O estudante que está vivendo uma situação angustiante em casa muitas vezes pede socorro na escola. O educador tem de ser sensível a isso porque nem sempre ele é explícito. Ao vê-lo triste, angustiado, malcuidado ou apresentando queda de rendimento, é preciso acolhê-lo e ajudá-lo. O primeiro passo é tentar a aproximação, com a abertura de um espaço de escuta. Ele vai se sentir melhor ao perceber que tem alguém com quem conversar, que está interessado nele e pelo que está passando. Pode ser que o encaminhamento psicológico seja adequado, mas isso nem sempre é a solução. Em muitos casos, a simples atenção do professor que está todo dia ao lado dele pode ser mais efetiva.

No direito, a família formada pelo pai ou mãe que vive com seu filho sem manter uma relação amorosa com outra pessoa é chamada de monoparental

As novas formações familiares exigem estratégias diferentes de aproximação com os responsáveis?
Em certo sentido, todos têm de ter o mesmo tratamento, mas é importante saber que cada caso tem suas particularidades. Mudanças no campo do Direito indicam o reconhecimento de que é impossível ter um padrão único para julgar todos os casos referentes à família e que é preciso levar em conta a especificidade de cada uma. Por exemplo: antigamente havia a figura jurídica do pai de família, que era sempre o pai. Hoje existe o chefe de família, que pode ser um homem ou uma mulher. O ideal é que esse mesmo espírito esteja na escola, que deve reconhecer as diferenças e demonstrar isso na maneira como atua. Não há uma fórmula para lidar com o diverso, mas os educadores têm de se preparar para fazer da escola um espaço de escuta das famílias.
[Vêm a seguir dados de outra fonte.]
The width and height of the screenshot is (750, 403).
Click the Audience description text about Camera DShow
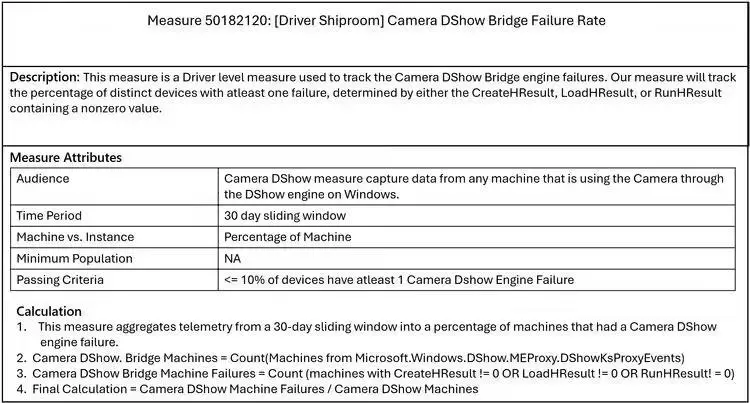point(474,186)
Quando há mais de um responsável pela criança, é tarefa do professor conversar com todos?
Não. Para que seja garantida uma zona de estabilidade para ela, é importante definir quem responderá pelas questões relativas à escola. Se os responsáveis não tomarem a iniciativa, caberá à escola conversar com eles para estabelecer quem será o interlocutor. Essa é uma questão bastante presente, ligada à guarda compartilhada. É lógico que os pais têm o direito de reconstruir sua vida, mas o filho tem de ter estabilidade. É difícil alguém ficar confortável morando dois dias em um lugar, três no outro, alternar fins de semana e ainda a cada momento ter uma orientação.

Até que ponto a escola precisa conhecer a situação do aluno em casa?
Se há o verdadeiro interesse por ele, isso só pode ser positivo. Caso se desconfie de abuso, por exemplo, toda curiosidade é justificável, pois a atitude é de cuidado. Porém, se o educador vai para a conversa com os responsáveis querendo impor um monte de pressupostos morais sobre o comportamento deles, está fadado ao insucesso.

E o contrário: é correto compartilhar com os responsáveis tudo o que se passa na escola com os alunos?
Os pais têm direito de saber o que ocorre com seus filhos. No entanto, não é preciso tomar a iniciativa. A criança necessita de um espaço em que nem tudo o que diz respeito a ela fique exposto. Acho absurdo os berçários instalarem câmeras para permitir que os pais vejam o filho o tempo todo. Uma das funções da escola é dar ao aluno a oportunidade de iniciar contatos com pessoas fora de sua casa, o que é fundamental para a sua independência.